> **Listed records**:

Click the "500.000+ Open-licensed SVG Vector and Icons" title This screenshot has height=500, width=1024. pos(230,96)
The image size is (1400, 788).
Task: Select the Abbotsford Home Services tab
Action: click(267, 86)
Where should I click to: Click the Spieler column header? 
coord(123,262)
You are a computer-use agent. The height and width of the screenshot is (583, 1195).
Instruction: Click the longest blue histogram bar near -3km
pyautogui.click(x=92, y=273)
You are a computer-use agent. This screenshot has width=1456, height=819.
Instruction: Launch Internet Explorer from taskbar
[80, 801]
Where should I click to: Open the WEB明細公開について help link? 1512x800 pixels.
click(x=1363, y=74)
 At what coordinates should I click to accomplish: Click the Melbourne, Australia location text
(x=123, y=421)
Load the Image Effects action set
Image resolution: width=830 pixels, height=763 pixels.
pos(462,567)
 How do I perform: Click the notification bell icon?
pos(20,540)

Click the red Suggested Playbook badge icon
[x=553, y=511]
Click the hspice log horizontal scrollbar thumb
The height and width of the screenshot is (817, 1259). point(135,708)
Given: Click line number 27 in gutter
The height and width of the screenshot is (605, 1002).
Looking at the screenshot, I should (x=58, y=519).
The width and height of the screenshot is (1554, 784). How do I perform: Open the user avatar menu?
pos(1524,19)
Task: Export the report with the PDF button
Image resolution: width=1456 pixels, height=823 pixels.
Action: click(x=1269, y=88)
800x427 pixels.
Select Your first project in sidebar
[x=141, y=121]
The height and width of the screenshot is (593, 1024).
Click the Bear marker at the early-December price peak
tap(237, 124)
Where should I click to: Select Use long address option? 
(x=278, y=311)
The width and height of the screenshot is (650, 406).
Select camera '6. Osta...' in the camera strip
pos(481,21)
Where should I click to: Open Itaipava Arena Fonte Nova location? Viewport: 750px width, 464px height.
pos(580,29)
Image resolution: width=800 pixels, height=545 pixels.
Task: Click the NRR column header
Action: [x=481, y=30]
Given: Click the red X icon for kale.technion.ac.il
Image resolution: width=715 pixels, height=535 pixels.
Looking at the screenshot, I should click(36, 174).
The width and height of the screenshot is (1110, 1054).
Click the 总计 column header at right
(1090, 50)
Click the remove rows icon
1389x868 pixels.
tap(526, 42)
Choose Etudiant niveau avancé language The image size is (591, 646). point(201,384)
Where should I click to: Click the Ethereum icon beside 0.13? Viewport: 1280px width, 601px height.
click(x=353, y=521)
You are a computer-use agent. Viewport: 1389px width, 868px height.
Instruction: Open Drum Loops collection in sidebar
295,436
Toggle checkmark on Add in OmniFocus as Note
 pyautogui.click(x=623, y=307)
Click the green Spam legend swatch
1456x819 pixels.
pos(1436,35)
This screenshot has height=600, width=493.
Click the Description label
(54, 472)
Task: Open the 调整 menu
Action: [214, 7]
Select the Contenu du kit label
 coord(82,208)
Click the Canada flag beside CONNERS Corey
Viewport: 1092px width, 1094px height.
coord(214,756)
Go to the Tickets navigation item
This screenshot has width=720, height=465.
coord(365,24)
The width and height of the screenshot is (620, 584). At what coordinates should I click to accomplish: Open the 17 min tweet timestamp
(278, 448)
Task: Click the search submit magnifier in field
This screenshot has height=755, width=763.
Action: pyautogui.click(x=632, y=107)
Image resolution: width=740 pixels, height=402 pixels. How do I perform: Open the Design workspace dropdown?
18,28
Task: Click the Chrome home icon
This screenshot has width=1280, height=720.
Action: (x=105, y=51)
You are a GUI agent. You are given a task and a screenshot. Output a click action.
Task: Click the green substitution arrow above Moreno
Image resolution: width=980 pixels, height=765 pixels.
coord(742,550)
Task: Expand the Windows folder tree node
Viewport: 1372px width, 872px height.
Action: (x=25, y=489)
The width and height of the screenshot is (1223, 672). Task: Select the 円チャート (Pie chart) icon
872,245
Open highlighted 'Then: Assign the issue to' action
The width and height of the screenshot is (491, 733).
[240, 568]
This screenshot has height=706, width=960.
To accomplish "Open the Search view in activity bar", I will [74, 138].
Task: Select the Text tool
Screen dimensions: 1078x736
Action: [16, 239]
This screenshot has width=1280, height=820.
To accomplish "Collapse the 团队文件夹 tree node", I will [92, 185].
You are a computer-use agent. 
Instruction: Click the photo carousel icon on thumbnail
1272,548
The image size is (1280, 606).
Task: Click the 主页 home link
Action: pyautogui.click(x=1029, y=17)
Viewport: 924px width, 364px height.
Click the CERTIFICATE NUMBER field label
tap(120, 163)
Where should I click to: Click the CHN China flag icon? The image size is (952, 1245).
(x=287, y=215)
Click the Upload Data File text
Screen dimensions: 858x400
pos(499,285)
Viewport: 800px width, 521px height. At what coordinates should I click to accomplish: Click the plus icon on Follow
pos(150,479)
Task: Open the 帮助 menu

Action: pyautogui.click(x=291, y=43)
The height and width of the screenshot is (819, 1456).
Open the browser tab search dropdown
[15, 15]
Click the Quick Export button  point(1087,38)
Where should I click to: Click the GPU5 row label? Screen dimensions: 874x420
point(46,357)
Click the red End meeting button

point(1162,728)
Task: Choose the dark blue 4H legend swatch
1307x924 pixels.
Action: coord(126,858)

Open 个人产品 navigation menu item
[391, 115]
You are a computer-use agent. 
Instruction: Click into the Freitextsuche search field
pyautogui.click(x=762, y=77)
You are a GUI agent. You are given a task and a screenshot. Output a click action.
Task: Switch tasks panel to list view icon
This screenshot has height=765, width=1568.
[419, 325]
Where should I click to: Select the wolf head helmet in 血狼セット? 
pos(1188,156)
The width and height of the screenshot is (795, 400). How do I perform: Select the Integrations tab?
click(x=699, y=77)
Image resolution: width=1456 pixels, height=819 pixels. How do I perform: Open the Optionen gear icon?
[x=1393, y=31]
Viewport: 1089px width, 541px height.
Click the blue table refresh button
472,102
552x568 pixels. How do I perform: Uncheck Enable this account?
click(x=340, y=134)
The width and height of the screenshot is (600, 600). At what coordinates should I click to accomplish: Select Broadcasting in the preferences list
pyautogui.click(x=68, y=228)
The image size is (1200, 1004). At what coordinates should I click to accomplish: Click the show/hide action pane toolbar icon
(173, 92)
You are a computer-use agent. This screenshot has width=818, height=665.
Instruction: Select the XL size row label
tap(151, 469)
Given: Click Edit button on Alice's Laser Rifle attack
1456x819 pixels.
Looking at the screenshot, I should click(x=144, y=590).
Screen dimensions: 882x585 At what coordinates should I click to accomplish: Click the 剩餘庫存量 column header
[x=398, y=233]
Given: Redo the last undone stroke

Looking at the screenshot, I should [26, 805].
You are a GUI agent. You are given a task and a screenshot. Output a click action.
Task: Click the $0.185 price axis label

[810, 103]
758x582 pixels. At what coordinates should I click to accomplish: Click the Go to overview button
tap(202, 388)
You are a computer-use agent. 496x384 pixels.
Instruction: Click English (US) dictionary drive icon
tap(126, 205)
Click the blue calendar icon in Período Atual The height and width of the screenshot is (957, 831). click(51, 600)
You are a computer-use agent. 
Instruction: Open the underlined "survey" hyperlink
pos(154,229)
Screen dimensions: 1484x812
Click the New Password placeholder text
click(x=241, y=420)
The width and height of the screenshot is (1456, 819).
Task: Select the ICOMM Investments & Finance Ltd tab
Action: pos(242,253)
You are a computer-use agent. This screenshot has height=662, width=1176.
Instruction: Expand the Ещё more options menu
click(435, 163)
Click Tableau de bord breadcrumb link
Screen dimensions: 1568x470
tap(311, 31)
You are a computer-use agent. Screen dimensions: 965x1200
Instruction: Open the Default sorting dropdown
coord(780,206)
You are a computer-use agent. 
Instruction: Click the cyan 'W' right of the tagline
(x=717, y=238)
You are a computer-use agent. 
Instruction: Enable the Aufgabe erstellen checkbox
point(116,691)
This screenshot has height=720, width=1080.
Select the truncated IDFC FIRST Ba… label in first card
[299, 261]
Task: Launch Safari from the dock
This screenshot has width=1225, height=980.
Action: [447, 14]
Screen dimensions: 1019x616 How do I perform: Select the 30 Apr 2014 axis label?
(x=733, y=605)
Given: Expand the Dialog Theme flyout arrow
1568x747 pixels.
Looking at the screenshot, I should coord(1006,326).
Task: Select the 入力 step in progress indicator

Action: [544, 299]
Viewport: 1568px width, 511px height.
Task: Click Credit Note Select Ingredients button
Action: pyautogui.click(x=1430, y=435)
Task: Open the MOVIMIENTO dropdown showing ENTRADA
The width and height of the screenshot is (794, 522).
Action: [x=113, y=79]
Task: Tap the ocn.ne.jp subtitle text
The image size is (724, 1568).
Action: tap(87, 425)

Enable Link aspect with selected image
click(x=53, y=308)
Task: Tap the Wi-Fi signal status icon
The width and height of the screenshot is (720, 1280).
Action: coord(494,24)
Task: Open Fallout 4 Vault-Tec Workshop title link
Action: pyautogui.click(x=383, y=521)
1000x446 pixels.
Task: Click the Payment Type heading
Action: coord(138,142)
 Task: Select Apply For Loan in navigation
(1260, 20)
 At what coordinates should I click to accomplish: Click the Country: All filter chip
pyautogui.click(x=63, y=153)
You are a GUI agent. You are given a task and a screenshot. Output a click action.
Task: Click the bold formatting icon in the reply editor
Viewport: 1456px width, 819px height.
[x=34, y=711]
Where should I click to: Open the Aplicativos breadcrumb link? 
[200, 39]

> **Your objective**:
Copy the material from the line containing "Click the red End meeting button" through the line containing "Looking at the screenshot, I should [26, 805].", swapping "Integrations" for "Settings" and leaving everything else unchanged.

> **The response**:
Click the red End meeting button

point(1162,728)
Task: Choose the dark blue 4H legend swatch
1307x924 pixels.
Action: coord(126,858)

Open 个人产品 navigation menu item
[391, 115]
You are a computer-use agent. 
Instruction: Click into the Freitextsuche search field
pyautogui.click(x=762, y=77)
You are a GUI agent. You are given a task and a screenshot. Output a click action.
Task: Switch tasks panel to list view icon
This screenshot has height=765, width=1568.
[419, 325]
Where should I click to: Select the wolf head helmet in 血狼セット? 
pos(1188,156)
The width and height of the screenshot is (795, 400). How do I perform: Select the Settings tab?
click(x=699, y=77)
Image resolution: width=1456 pixels, height=819 pixels. How do I perform: Open the Optionen gear icon?
[x=1393, y=31]
Viewport: 1089px width, 541px height.
Click the blue table refresh button
472,102
552x568 pixels. How do I perform: Uncheck Enable this account?
click(x=340, y=134)
The width and height of the screenshot is (600, 600). At what coordinates should I click to accomplish: Select Broadcasting in the preferences list
pyautogui.click(x=68, y=228)
The image size is (1200, 1004). At what coordinates should I click to accomplish: Click the show/hide action pane toolbar icon
(173, 92)
You are a computer-use agent. This screenshot has width=818, height=665.
Instruction: Select the XL size row label
tap(151, 469)
Given: Click Edit button on Alice's Laser Rifle attack
1456x819 pixels.
Looking at the screenshot, I should click(x=144, y=590).
Screen dimensions: 882x585 At what coordinates should I click to accomplish: Click the 剩餘庫存量 column header
[x=398, y=233]
Given: Redo the last undone stroke

Looking at the screenshot, I should [26, 805].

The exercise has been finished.